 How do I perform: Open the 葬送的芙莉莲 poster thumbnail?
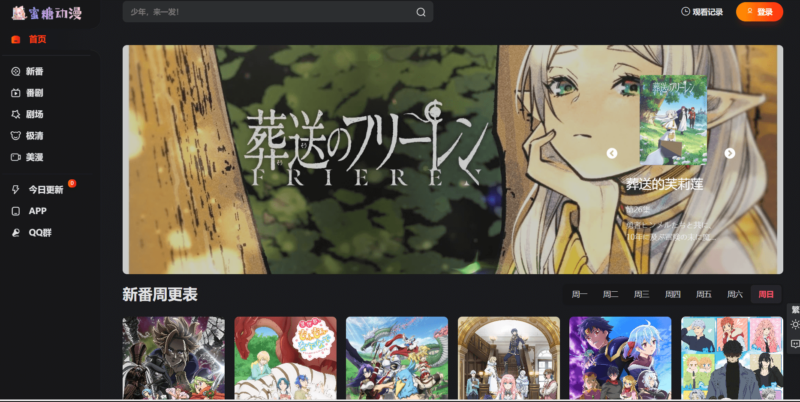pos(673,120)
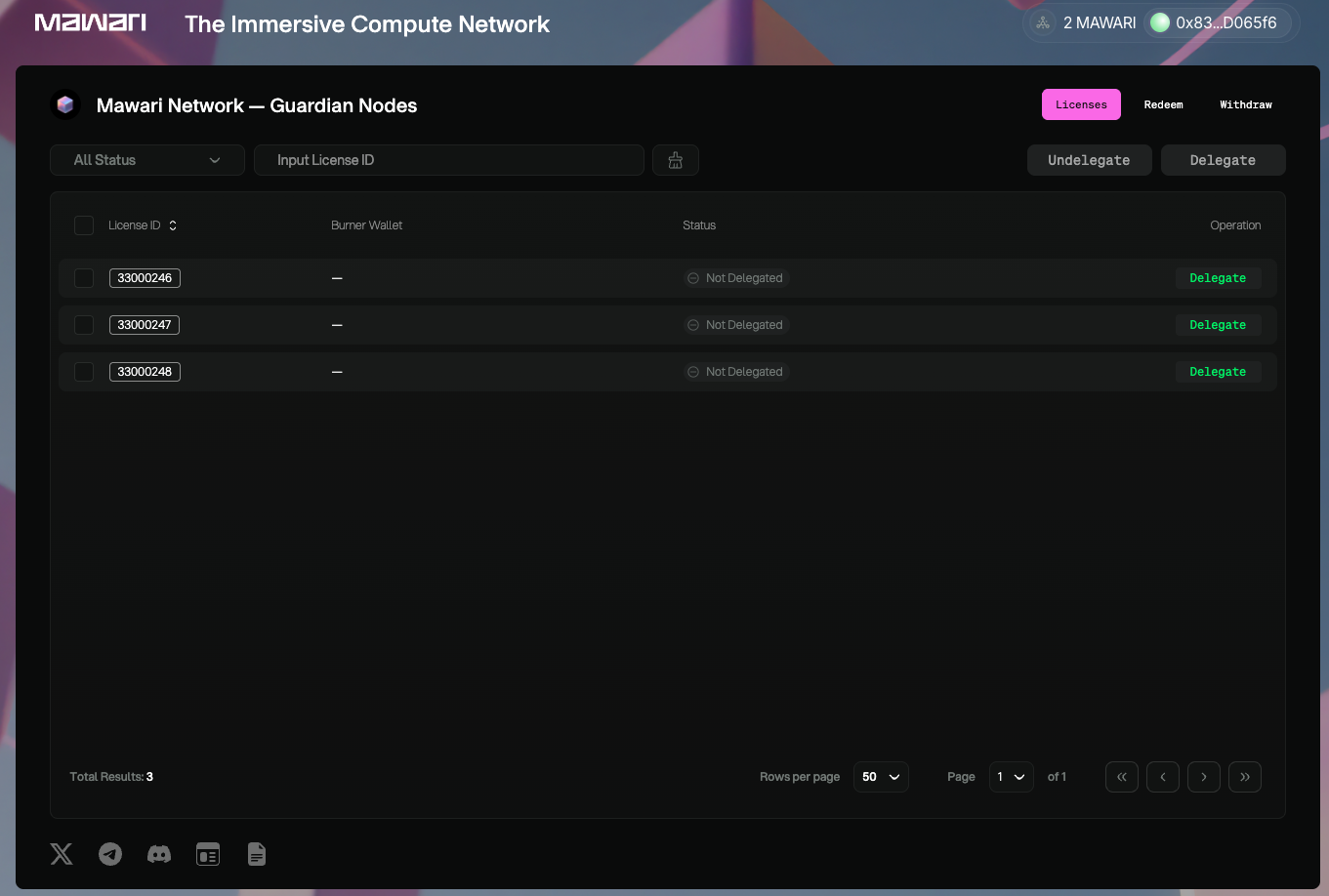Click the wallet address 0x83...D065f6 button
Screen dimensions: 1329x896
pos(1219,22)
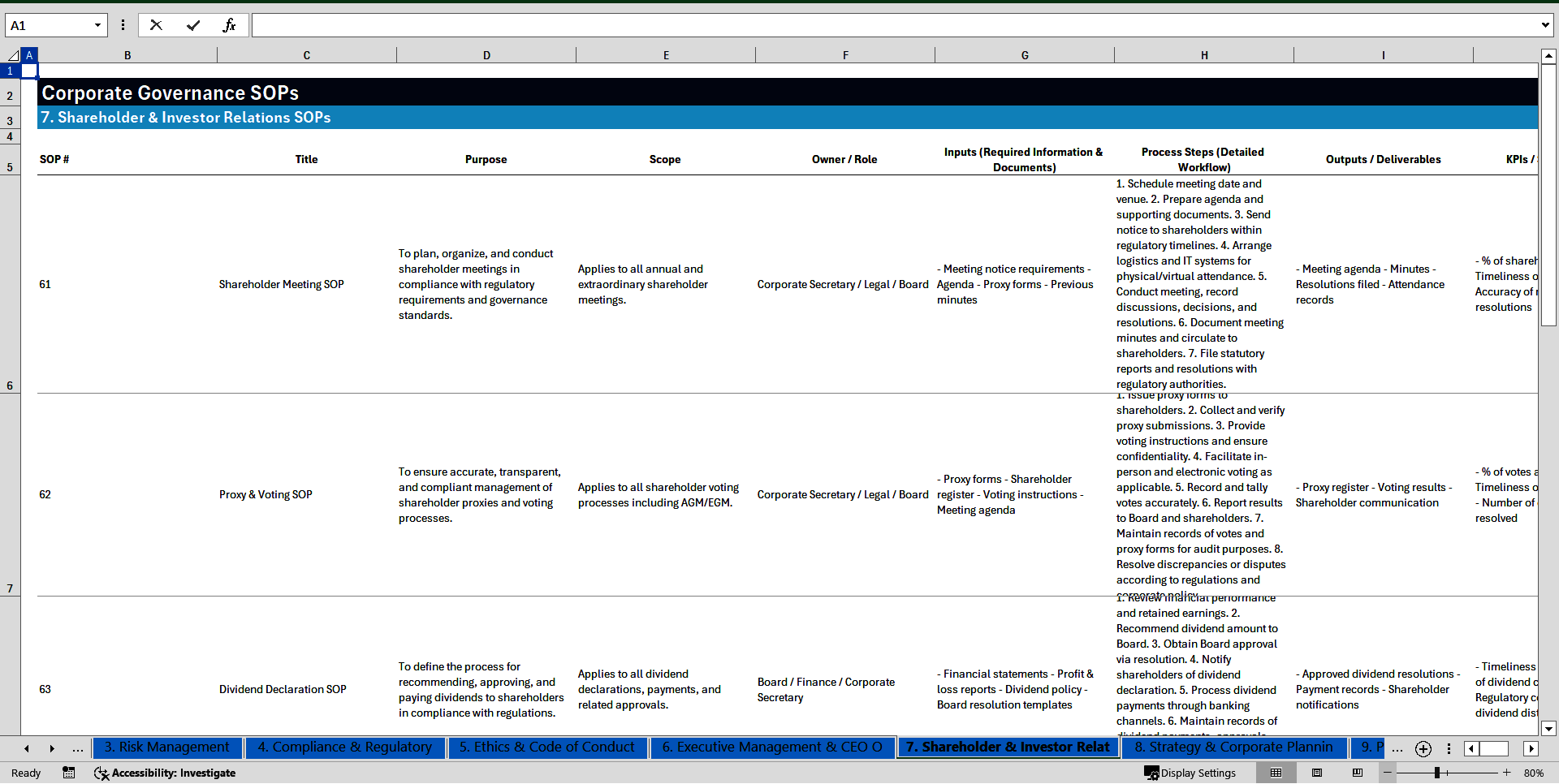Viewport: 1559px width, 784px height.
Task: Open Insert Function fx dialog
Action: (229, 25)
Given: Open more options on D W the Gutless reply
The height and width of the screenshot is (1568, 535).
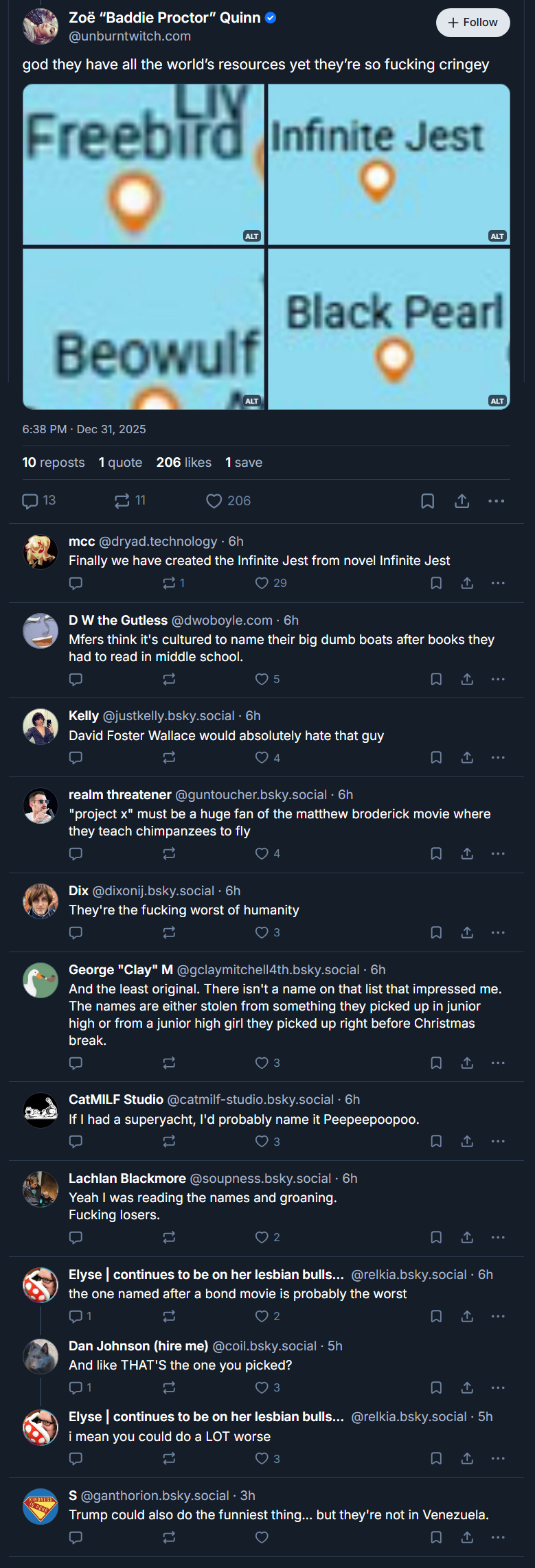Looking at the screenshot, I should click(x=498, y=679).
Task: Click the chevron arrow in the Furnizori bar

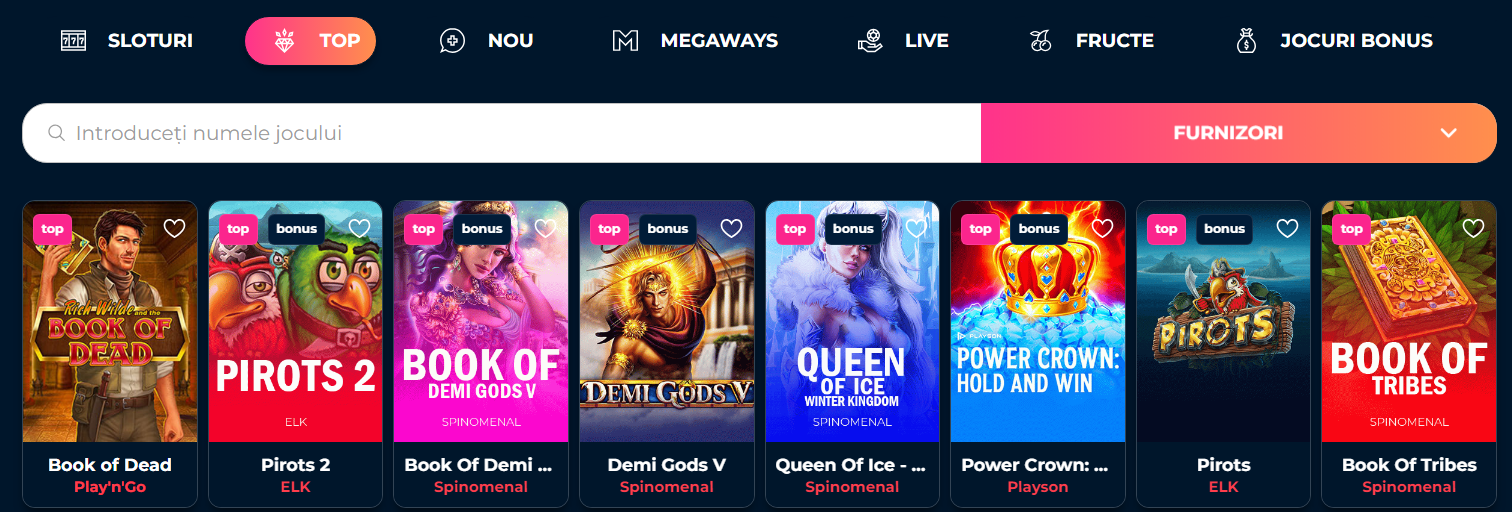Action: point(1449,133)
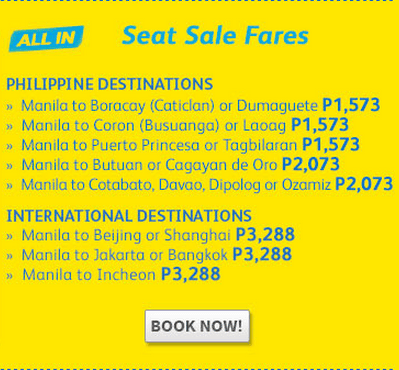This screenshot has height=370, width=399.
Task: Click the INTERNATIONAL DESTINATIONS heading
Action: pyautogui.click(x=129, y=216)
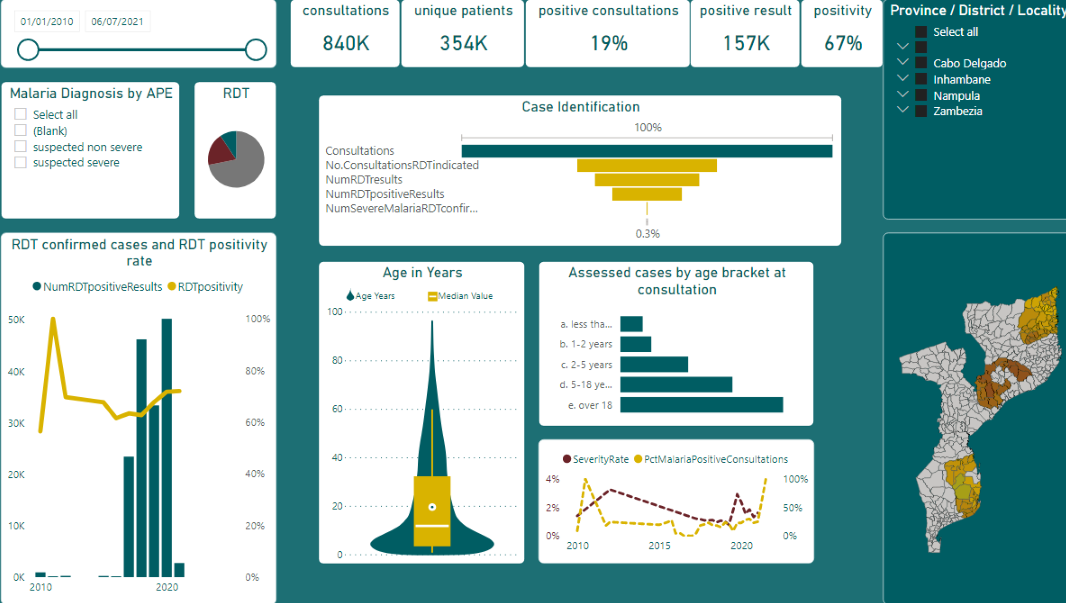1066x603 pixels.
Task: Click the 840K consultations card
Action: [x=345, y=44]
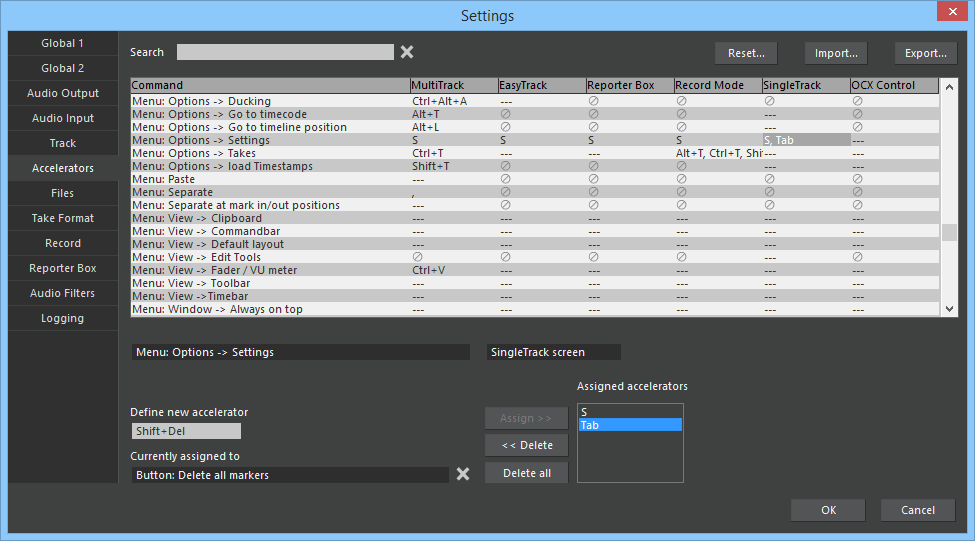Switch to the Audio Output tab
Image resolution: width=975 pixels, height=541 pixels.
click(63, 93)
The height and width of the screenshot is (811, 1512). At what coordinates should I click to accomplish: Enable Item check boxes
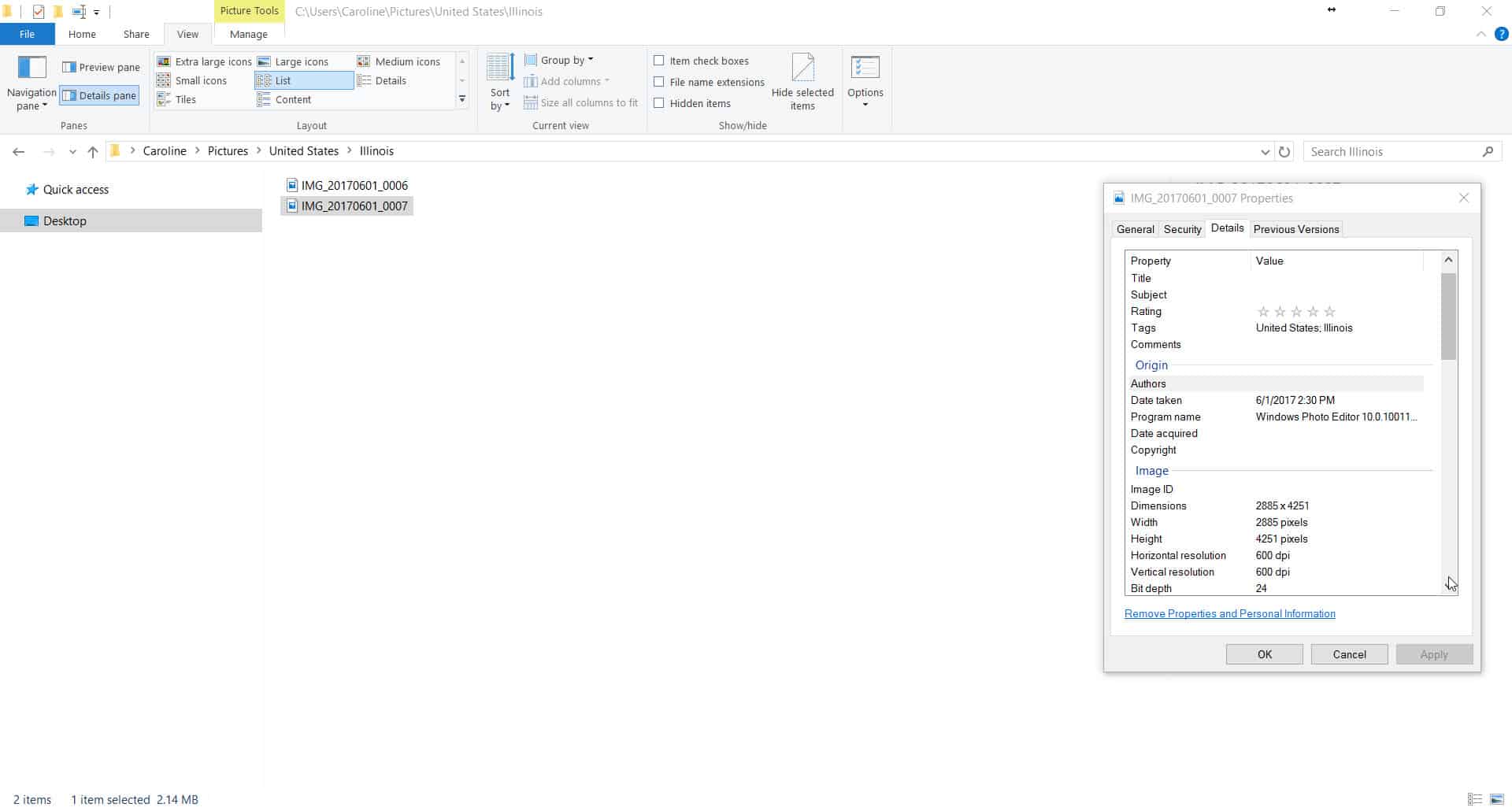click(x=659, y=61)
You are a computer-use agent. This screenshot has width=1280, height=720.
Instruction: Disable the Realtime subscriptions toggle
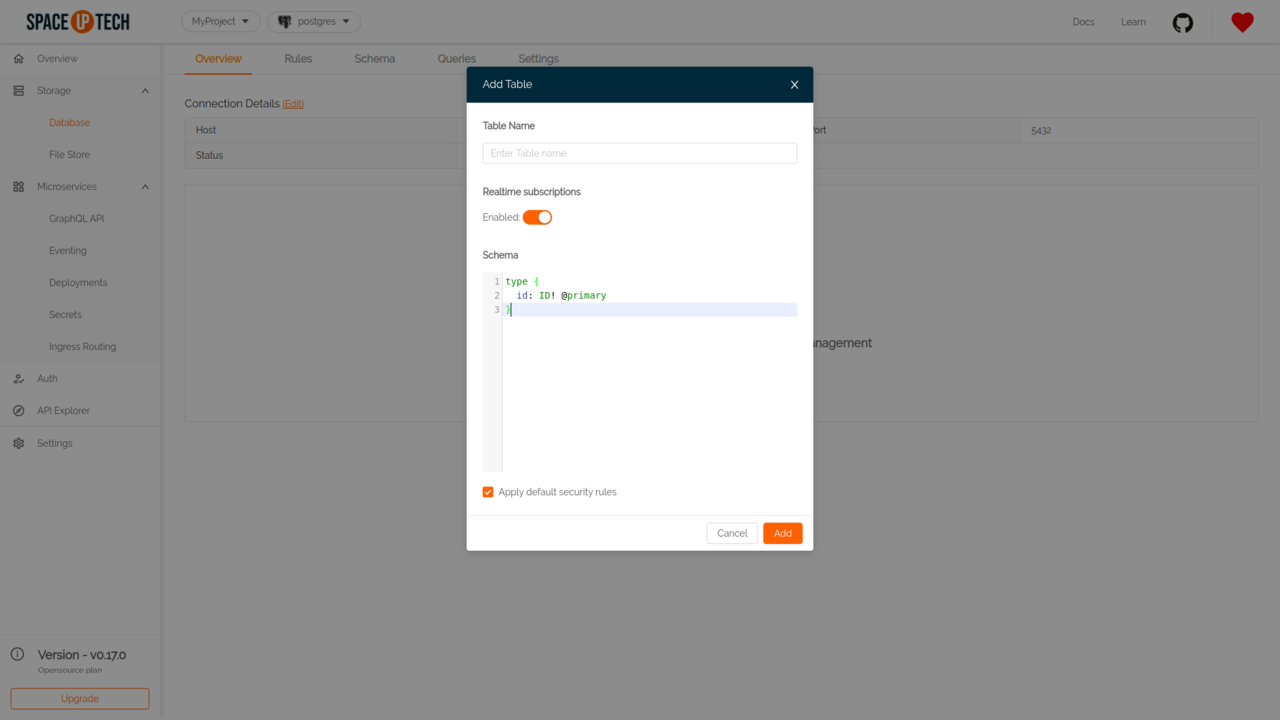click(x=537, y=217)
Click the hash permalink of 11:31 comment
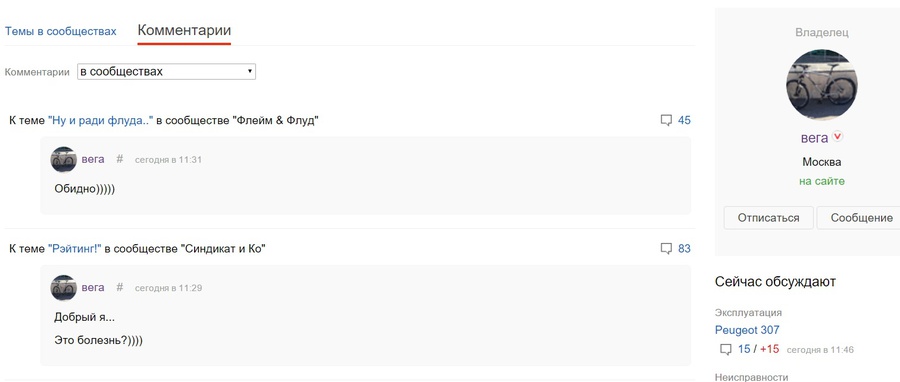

• • • •

Would you return the records exactly, keeping out every picture?

_Result of this exercise_:
 How do I perform: Open the 葬送的芙莉莲 poster thumbnail?
pos(673,120)
Click the wallet address 0x83...D065f6 button
Screen dimensions: 1329x896
pos(1219,22)
Viewport: 1559px width, 784px height.
Task: Open Insert Function fx dialog
Action: (229, 25)
Given: Open more options on D W the Gutless reply
The height and width of the screenshot is (1568, 535).
Looking at the screenshot, I should click(x=498, y=679).
Task: Click the chevron arrow in the Furnizori bar

Action: point(1449,133)
This screenshot has height=370, width=399.
Task: Click the INTERNATIONAL DESTINATIONS heading
Action: pyautogui.click(x=129, y=216)
1066x603 pixels.
Task: Click the 840K consultations card
Action: [x=345, y=44]
Switch to the Audio Output tab
Image resolution: width=975 pixels, height=541 pixels.
click(63, 93)
The height and width of the screenshot is (811, 1512). At what coordinates should I click to accomplish: Enable Item check boxes
click(x=659, y=61)
You are a computer-use agent. This screenshot has width=1280, height=720.
Instruction: Disable the Realtime subscriptions toggle
click(x=537, y=217)
Click the hash permalink of 11:31 comment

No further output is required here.